I can choose to use FormatA or FormatB or maybe something else, just please specify in your answer. Thanks!

javascript
json
file
node.js

Answer 1

To process a file line-by-line, you simply need to decouple the reading of the file and the code that acts upon that input. You can accomplish this by buffering your input until you hit a newline. Assuming we have one JSON object per line (basically, format B):

var stream = fs.createReadStream(filePath, {flags: 'r', encoding: 'utf-8'});
var buf = '';

stream.on('data', function(d) {
    buf += d.toString(); // when data is read, stash it in a string buffer
    pump(); // then process the buffer
});

function pump() {
    var pos;

    while ((pos = buf.indexOf('\n')) >= 0) { // keep going while there's a newline somewhere in the buffer
        if (pos == 0) { // if there's more than one newline in a row, the buffer will now start with a newline
            buf = buf.slice(1); // discard it
            continue; // so that the next iteration will start with data
        }
        process(buf.slice(0,pos)); // hand off the line
        buf = buf.slice(pos+1); // and slice the processed data off the buffer
    }
}

function process(line) { // here's where we do something with a line

    if (line[line.length-1] == '\r') line=line.substr(0,line.length-1); // discard CR (0x0D)

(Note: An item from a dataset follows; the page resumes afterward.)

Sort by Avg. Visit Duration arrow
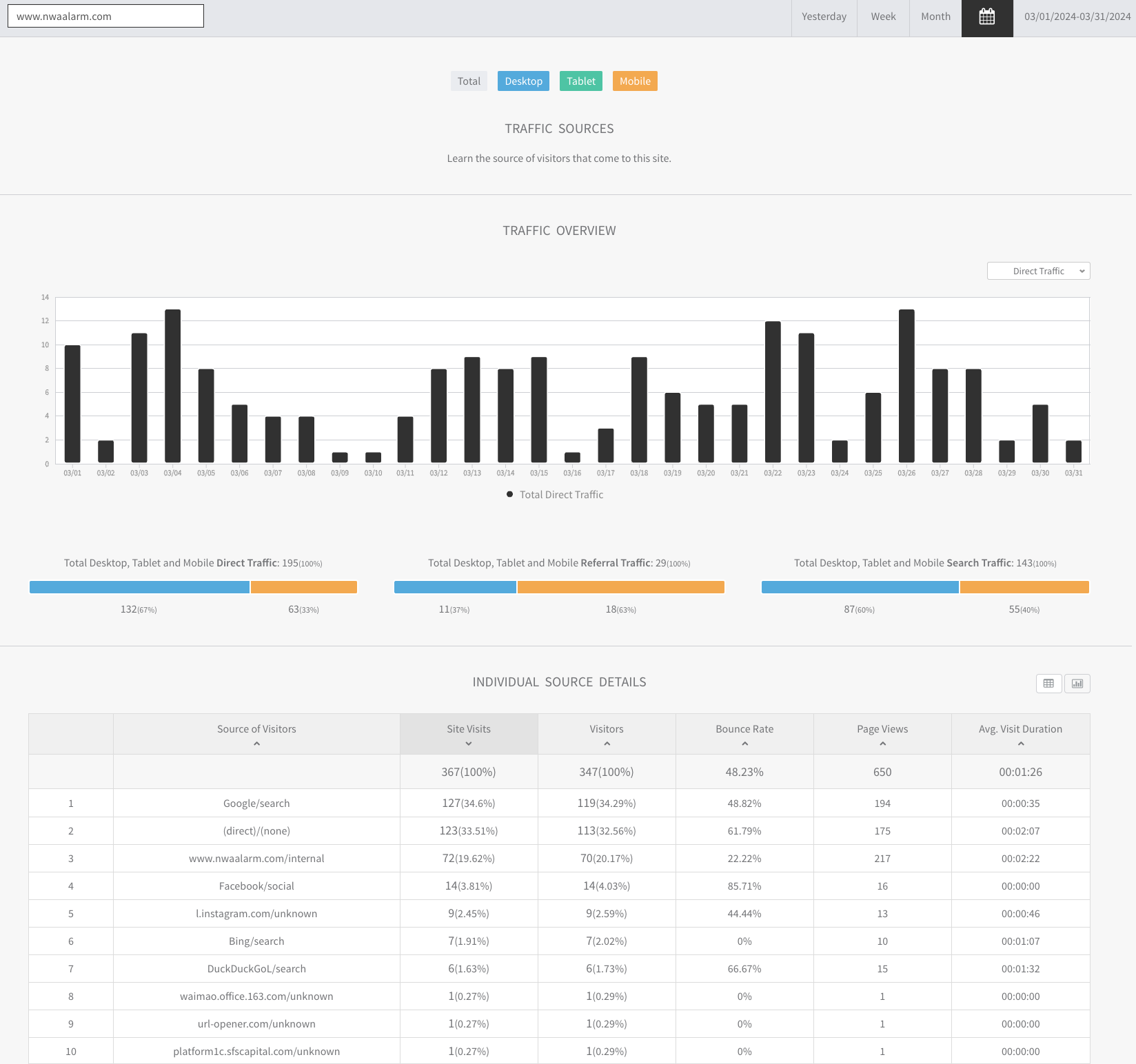This screenshot has width=1136, height=1064. (1021, 744)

    if (line.length > 0) { // ignore empty lines
        var obj = JSON.parse(line); // parse the JSON
        console.log(obj); // do something with the data here!
    }
}

Each time the file stream receives data from the file system, it's stashed in a buffer, and then pump is called.

If there's no newline in the buffer, pump simply returns without doing anything. More data (and potentially a newline) will be added to the buffer the next time the stream gets data, and then we'll have a complete object.

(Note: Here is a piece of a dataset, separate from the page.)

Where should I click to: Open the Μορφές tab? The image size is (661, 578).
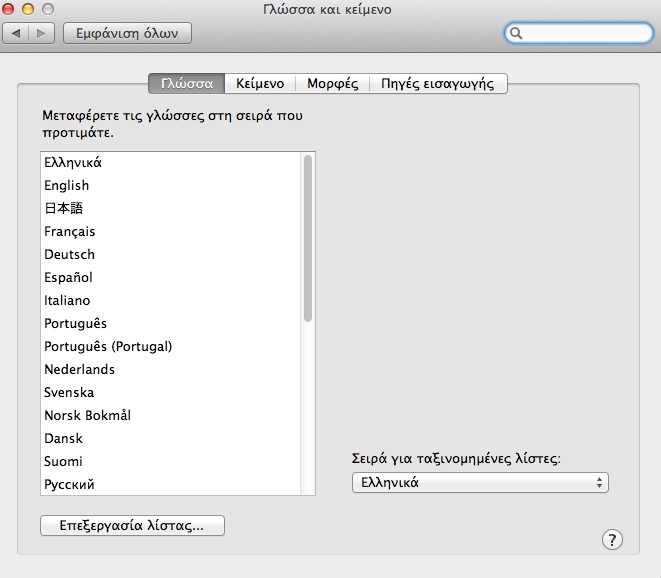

If there is a newline, pump slices off the buffer from the beginning to the newline and hands it off to process. It then checks again if there's another newline in the buffer (the while loop). In this way, we can process all of the lines that were read in the current chunk.

Finally, process is called once per input line. If present, it strips off the carriage return character (to avoid issues with line endings – LF vs CRLF), and then calls JSON.parse one the line. At this point, you can do whatever you need to with your object.

Note that JSON.parse is strict about what it accepts as input; you must quote your identifiers and string values with double quotes. In other words, {name:'thing1'} will throw an error; you must use {"name":"thing1"}.

Because no more than a chunk of data will ever be in memory at a time, this will be extremely memory efficient. It will also be extremely fast. A quick test showed I processed 10,000 rows in under 15ms.

Answer 2

Just as I was thinking that it would be fun to write a streaming JSON parser, I also thought that maybe I should do a quick search to see if there's one already available.

Turns out there is.

JSONStream "streaming JSON.parse and stringify"

Since I just found it, I've obviously not used it, so I can't comment on its quality, but I'll be interested to hear if it works.

It does work consider the following CoffeeScript

stream.pipe(JSONStream.parse('*')) .on 'data', (d) -> console.log typeof d console.log "isString: #{_.isString d}"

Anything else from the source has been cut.